Stanisław Gurdała ograbił i zamordował z zimną krwią służącą o nazwisku Milewska. Następnie sporządził listę 65. nazwisk kobiet, które miały stać się kolejnymi ofiarami. Chciał je zabić i zostać Wampirem z Warszawy. Mroczną historię Gurdały przypomina Paweł Rzewuski w portalu Histmag.org .

W gazetach, wychodzących w II RP trudno znaleźć wzmianki o warszawskich seryjnych mordercach. - Być może było to spowodowane niejasnością terminologii, niewysoką wykrywalnością tego typu spraw lub jeszcze innymi czynnikami. Niemniej jest faktem, że seryjnych morderców raczej w tych czasach nie było – można znaleźć szczątkowe informacje o zaledwie kilku z nich, m.in. niejakim Sinobrodym, czyli Nikiforze Maruszenko - pisze Paweł Rzewuski. Historykowi udało się znaleźć jednak historię, która - gdyby potoczyłaby się według myśli zbrodniarza, byłaby najmroczniejszą sprawą kryminalną II RP.

"Wszystko zaczęło się od mordu na ulicy Ceglanej. Jego ofiarą padła służąca Milewska, a sprawcą okazał się Stanisław Gurdała. Policja ruszyła ku jego mieszkaniu na Ludowej 12. Wywiadowcy przystąpili do rewizji mieszkania i tam za jednym z obrazów odnaleźli małą karteczkę, na której zapisane był imiona i nazwiska służących z bogatych domów przy których nabazgrano jakieś tajemnicze znaki.

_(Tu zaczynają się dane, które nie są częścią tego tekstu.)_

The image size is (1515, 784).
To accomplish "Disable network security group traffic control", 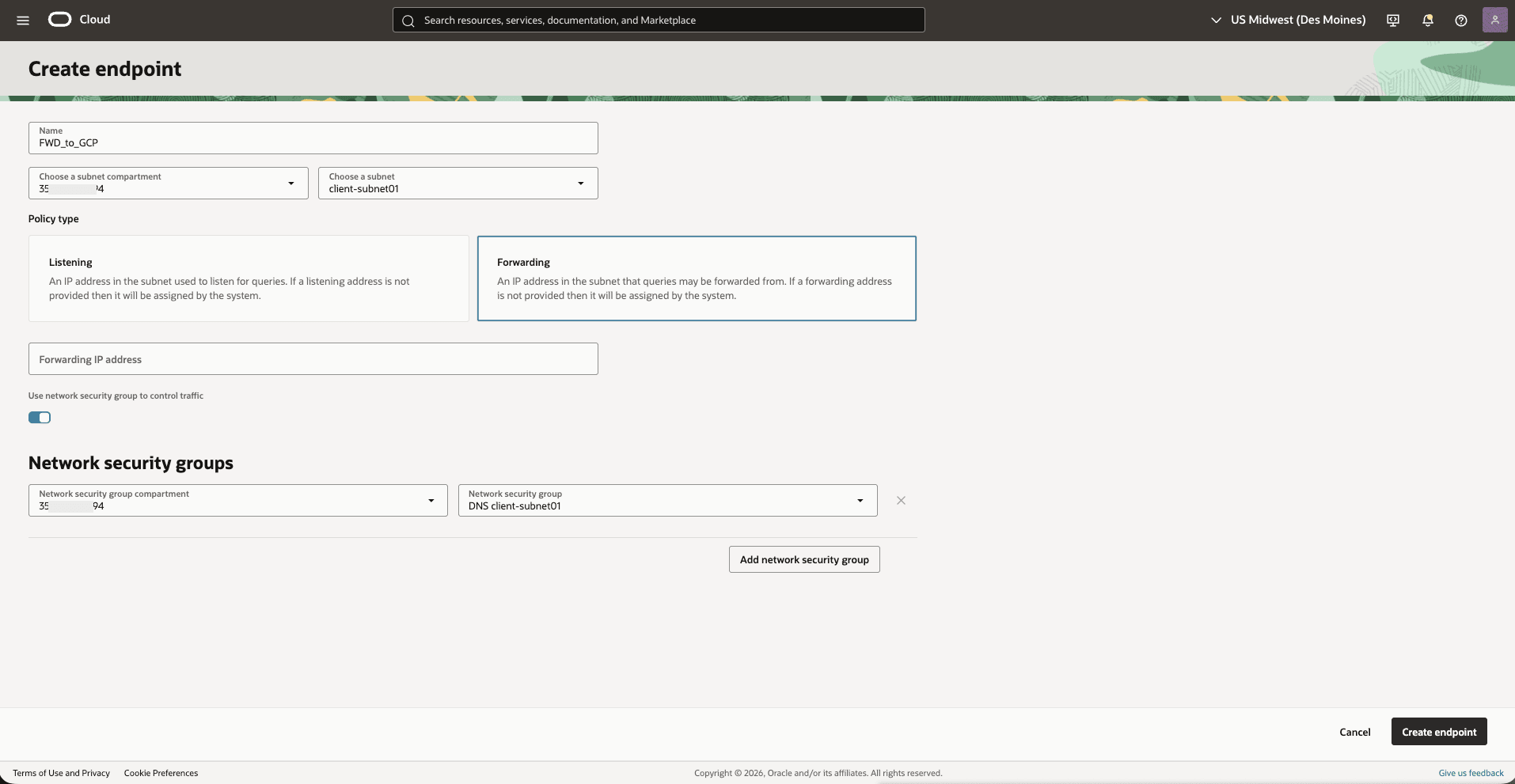I will (x=40, y=417).
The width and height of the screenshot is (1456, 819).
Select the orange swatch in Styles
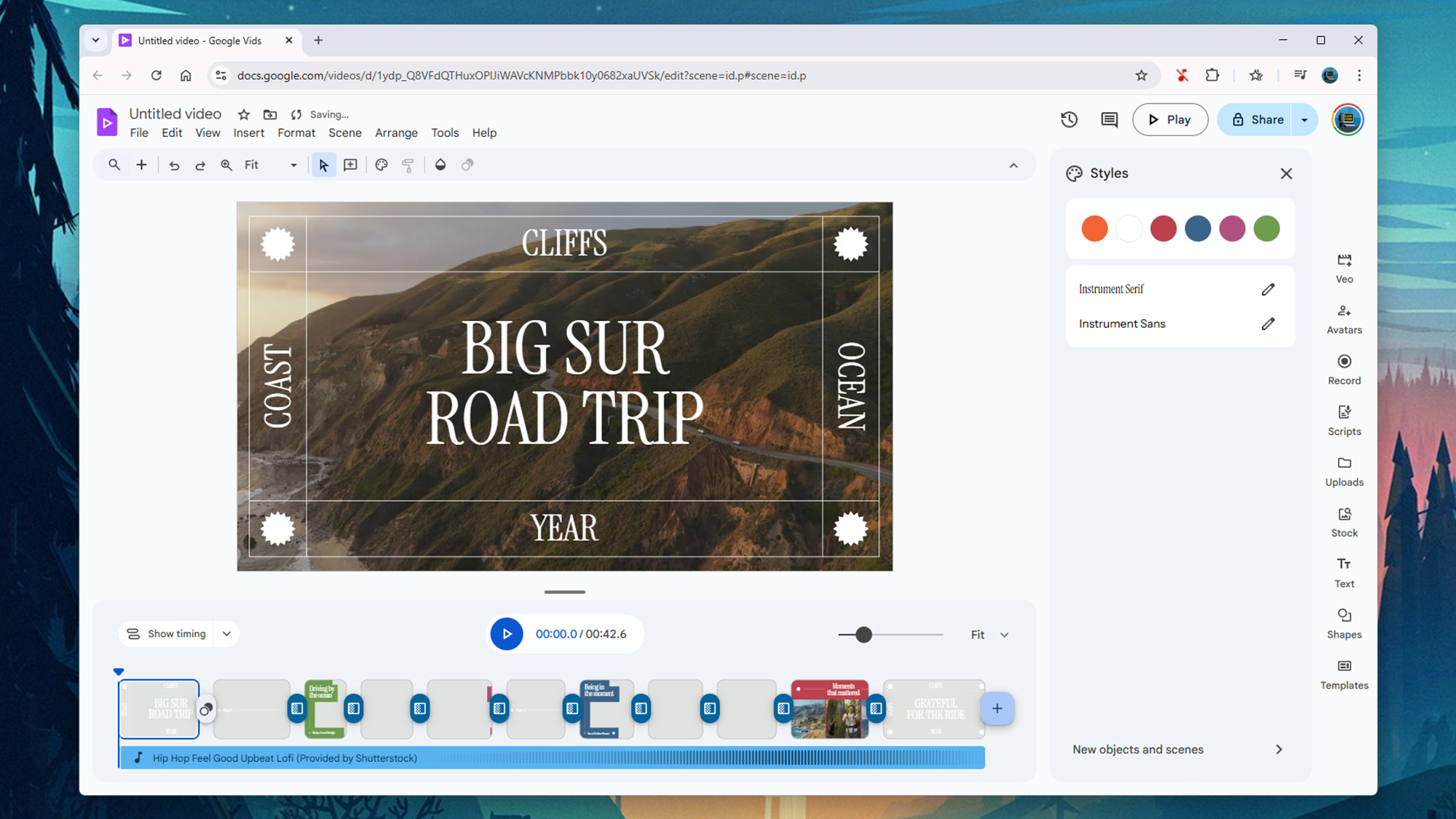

Ponieważ nazwisk było aż 65 wywiadowcy zaczęli zachodzić w głowę, co mogły one znaczyć. Dalsza rewizja w mieszkaniu zrodziła w głowach śledczych niepokojące podejrzenia. Wśród rzeczy zatrzymanego znaleziono wiele wycinków prasowych dotyczących mordu na ulicy Foksal z 1928 roku. Mowa rzecz jasna o sprawie Hipka Wariata, która zajmowała głowy warszawiaków – zabił on wówczas z zimną krwią pannę Franciszkę Anaczewską.

Obraz

Stanisław Gurdała wyraźnie zainspirował się Hipkiem i chciał przebić go w swoich morderczych czynach. Fascynował go Kuba Rozpruwacz i Wampir z Düsseldorfu. Peter Kürten, bo o nim mowa, był jednym z najgłośniejszych morderców przedwojennej Europy, który nim doszedł do dwudziestego siódmego roku życia zabił dziewięć osób. Jego sprawę szeroko opisywała prasa właśnie w okresie, kiedy aresztowano Gurdałę. Co więcej, Polak w swojej morderczej kolekcji miał między innymi fotografię ofiar Niemca. Całość dopełniała powieść brukowa „Duch zemsty”, traktująca o słynnym londyńskim mordercy, pokazująca go jako romantycznego bohatera.

Stanisław Gurdała nie krył się ze swoją fascynacją, kiedy wywiadowcy policji zapytali się go, czemu trzymał te wszystkie wycinki prasowe i w jakim celu notował nazwiska służących. Odpowiedział im wówczas wprost, że chciał je wszystkie zabić, aby stać się Wampirem z Warszawy. Nie chciał jednak wyjaśnić co znaczyły cyfry przypisane nazwiskom.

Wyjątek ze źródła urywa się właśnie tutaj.